As seen in the diagram below, this authentication method is much more user friendly, as there are just two redirections: the one to the login page that hosts the user login control and one redirection, back to the source URL, when the user has been authenticated. Please note that no difference between customers and employees has been made here, as the login logic is almost the same.
The downside of this approach is that it requires custom code and needs to handle all the logic that ADFS was handling in the passive scenario:
Get identity claims
Multiple identity providers – choose which IP to use (for example, based on selected userType)
- Augment resource claims
- Pass Token to SharePoint
Liam Cleary has done excellent research on this subject and wrote some code for it. I suggest that you read hisblogpost. The code is not production ready, but provides a great base to start out on your own active login user control.
Where liam’s code sample provided an application page with an asp.net login control we decided to create a custom login control, which subclassed System.Web.UI.WebControls.Login. We had a few reasons to subclass this control. One of those reasons is the fact that this Login control is used for forms based authentication. See the highlighted sections in the following, reflected, codesnippet:
As seen in the first highlighted section, this login control places a Forms Authentication cookie, which caused problems when trying to logout. After logging out, the cookie wasn’t deleted, which caused an error. Users had to close the browser and open it again to be able to login again.
Another reason was more practical. In the existing asp.net login control, templating is already implemented. By subclassing this control, a custom look and feel can easily be implemented, as the templated controls are inherited. The control can even be reused on any sitepage/masterpage/pagelayout: no application page is needed anymore. This makes it possible to give each label its own markup and messages:
Subclassed ADFSLogin control
The subclassed ADFSLogin control is not too complex: the default OnBubbleEvent logic has been overridden, just to be able to implement custom AttemptLogin logic (this can’t be overridden as it is a private function. I didn’t want to use any form of reflection ;)). The AttemptLogin logic doesn’t contain much custom logic: it only got rid of the two highlighted sections.
- Redirecting after SPFederationAuthenticationModule.SetPrincipalAndWriteSessionToken will throw a ThreadAbortedException. When caught, the redirect will still occur and the login behavior is as intended.

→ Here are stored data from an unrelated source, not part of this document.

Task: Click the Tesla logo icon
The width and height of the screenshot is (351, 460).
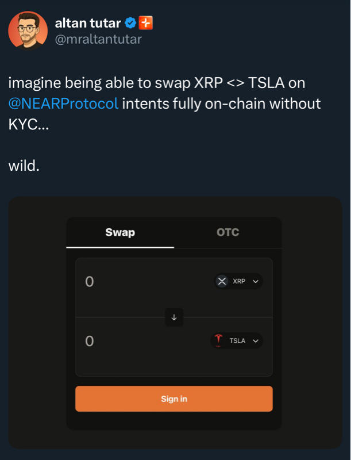Action: [218, 340]
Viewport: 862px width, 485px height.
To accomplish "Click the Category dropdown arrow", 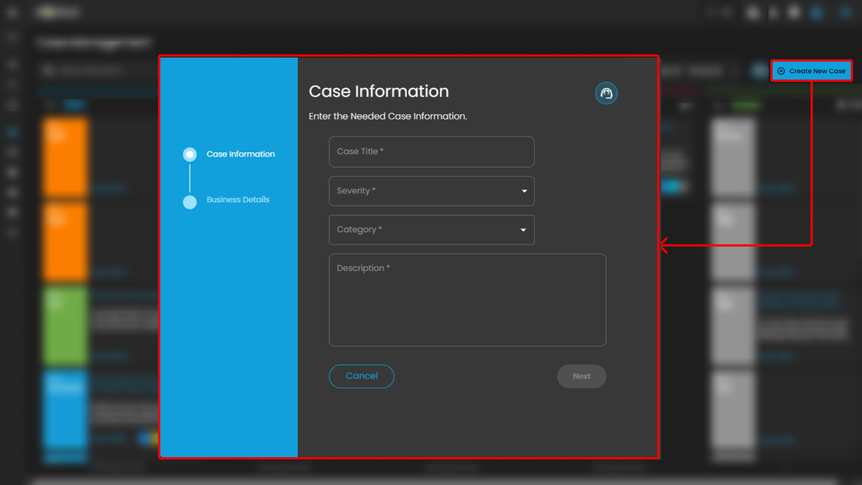I will pyautogui.click(x=523, y=230).
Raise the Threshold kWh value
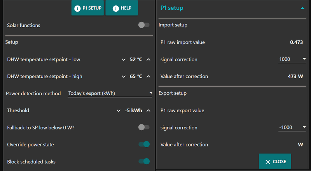311x171 pixels. [148, 111]
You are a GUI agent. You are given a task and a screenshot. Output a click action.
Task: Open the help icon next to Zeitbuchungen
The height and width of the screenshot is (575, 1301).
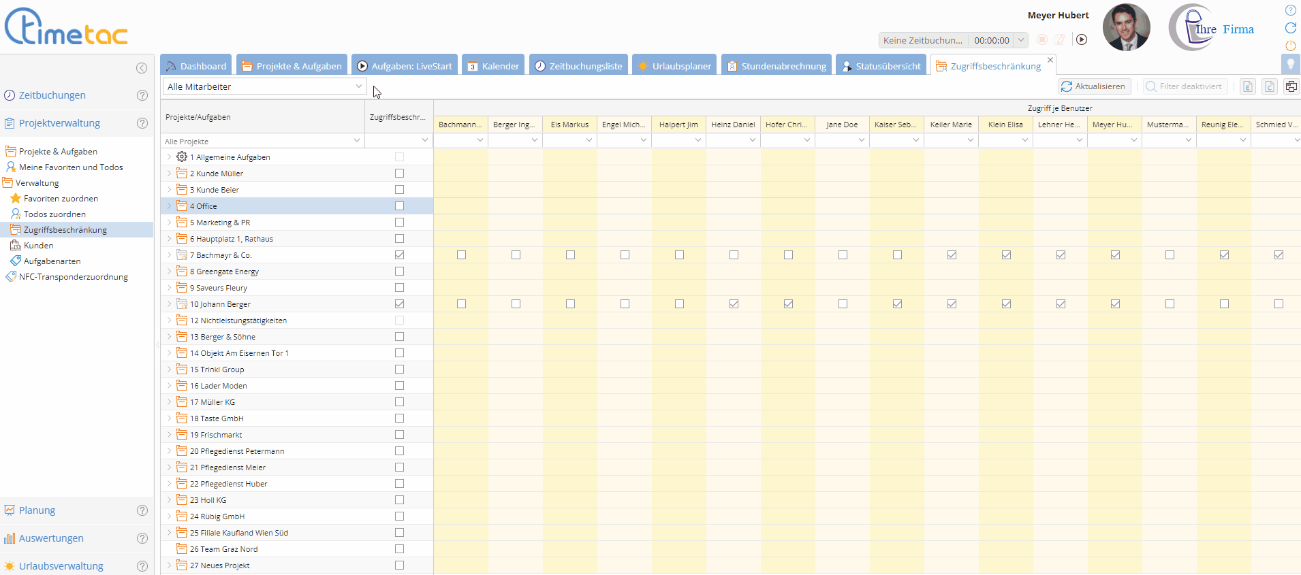(142, 95)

- applying changes to the web.config isn't as trivial as expected. overwriting sections with SPWebConfigModifications won't work; another approach is needed for this. (MOre on this in a later blogpost)
This article described what exactly passive and active login is and learned us why we chose for the active login scenario and what challenges we have met. As the standard login methodology doesnt satisfy the business requirements, another solution has been created. this solution has the following advantages:
- a custom adfs login control minimizes redirect traffic to a minimum
- own authentication logic can be implemented
- a custom adfs control provided ultimate flexibility to the business. If build properly, new IP- or Resource-STS'ses can be added on the fly.
- the control is ultimately stylable using, for example SharePoint designer.